La Knesset (כנסת, assemblée, en hébreu) est le parlement israélien. Elle s'est rassemblée pour la première fois le 14 février 1949.
Elections législatives du 28 janvier 2003
- Partis de droite :
- Likoud, parti du premier ministre Ariel Sharon, 38 sièges (+19)
- Israël B'Ailyah, russophones, 2 sièges (-2)
- Ihud Leumi, unité nationale, 7 sièges (inchangé)
- Partis religieux :
- Shas, religieux orthodoxes séfarades, 11 sièges (-6)
- Judaïsme de la Torrah, 7 sièges (inchangé)
- Mafdal, parti national religieux, 6 sièges (+1)
- Partis de gauche :
- Parti travailliste, 19 sièges (-6)
- Shinouï ("Changement"), parti laïque libéral, 15 sièges (+9)
- Meretz, gauche pacifiste, 6 sièges (-4)
- Hadash, communiste arabe, 3 sièges (inchangé)
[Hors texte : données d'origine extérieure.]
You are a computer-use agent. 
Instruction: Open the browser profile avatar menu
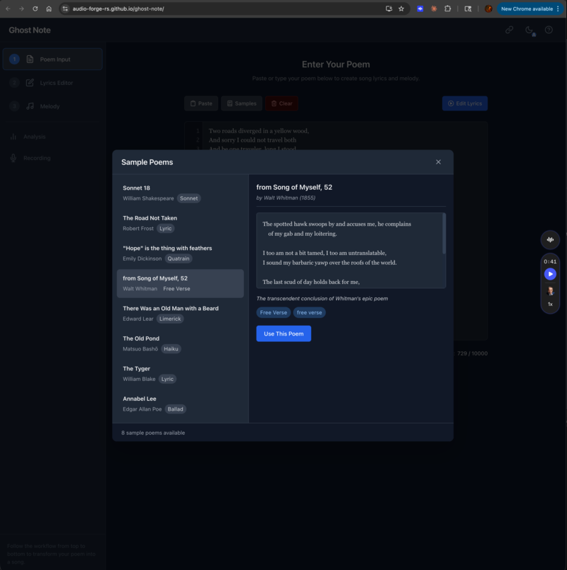[x=488, y=8]
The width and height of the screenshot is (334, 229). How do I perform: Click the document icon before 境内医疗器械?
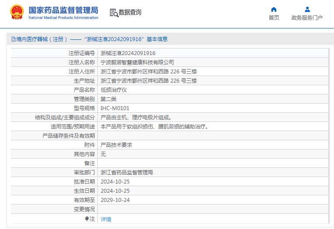14,39
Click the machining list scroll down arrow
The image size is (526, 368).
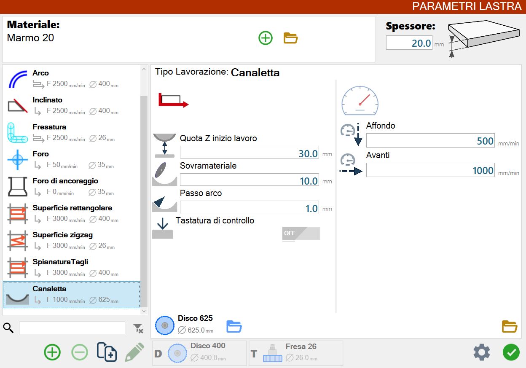144,311
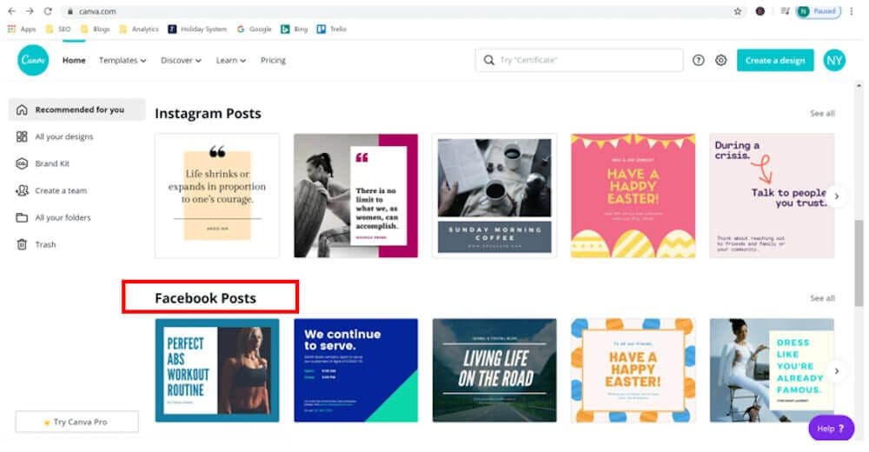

- Balad, gauche arabe, 3 sièges (+1)
- Autres
- Am Ehad, un peuple, 3 sièges (+1)
- Liste Arabe Unie, 2 sièges (-3)
Ces élections ont été un franc succès pour le premier ministre Ariel Sharon, alors que les travaillistes, qui s'étaient gauchisés avec Amram Mitzna, connaissent un chute historique. Le Shinouï, ennemi du Shas, fait une percée spectaculaire.
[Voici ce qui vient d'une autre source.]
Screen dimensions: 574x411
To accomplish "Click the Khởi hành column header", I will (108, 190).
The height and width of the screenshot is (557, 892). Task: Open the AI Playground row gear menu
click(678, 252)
Pour former un gouvernement de droite, le premier ministre, n'aura aucun problème car le camp "national" dispose d'une confortable majorité d'au moins 69 sièges. Mais s'il souhaite un gouvernement d'"union nationale" comme en février 2001, il aura beaucoup plus de difficulté.
Ces élections ont mis en évidence ou ont confirmé des changements dans les fondamentaux de la population israélienne :
- intégration de l'immigration en provenance de la Russie,
- importance croissante de la minorité arabe (20% de la population et 15% du corps électoral),
- opposition entre le dynamisme économique et social de Tel-Aviv et le conservatisme de Jérusalem,
- perte de l'audience des grandes formations politiques, minées par les affaires de corruption.
Elles ont aussi eu lieu dans un contexte économique, politique et social, très difficile.
- violence et terrorisme incessants,
- recul du PNB, -1,5% en 2002 et -0,5% en 2001,
- baisse de 50% des revenus du tourisme,
- chômage à 10%, malgré la "soupape invisible" que constituent les travailleurs frontaliers palestiniens,
- augmentation du nombre et de la proportion des plus démunis,
- inflation de 7% qui ronge le revenu des travailleurs,
- le "shekel" ne cesse de reculer par rapport au dollar,
- politique de forts taux d'intérêts, imposée par la guerre, et qui bloque toute reprise.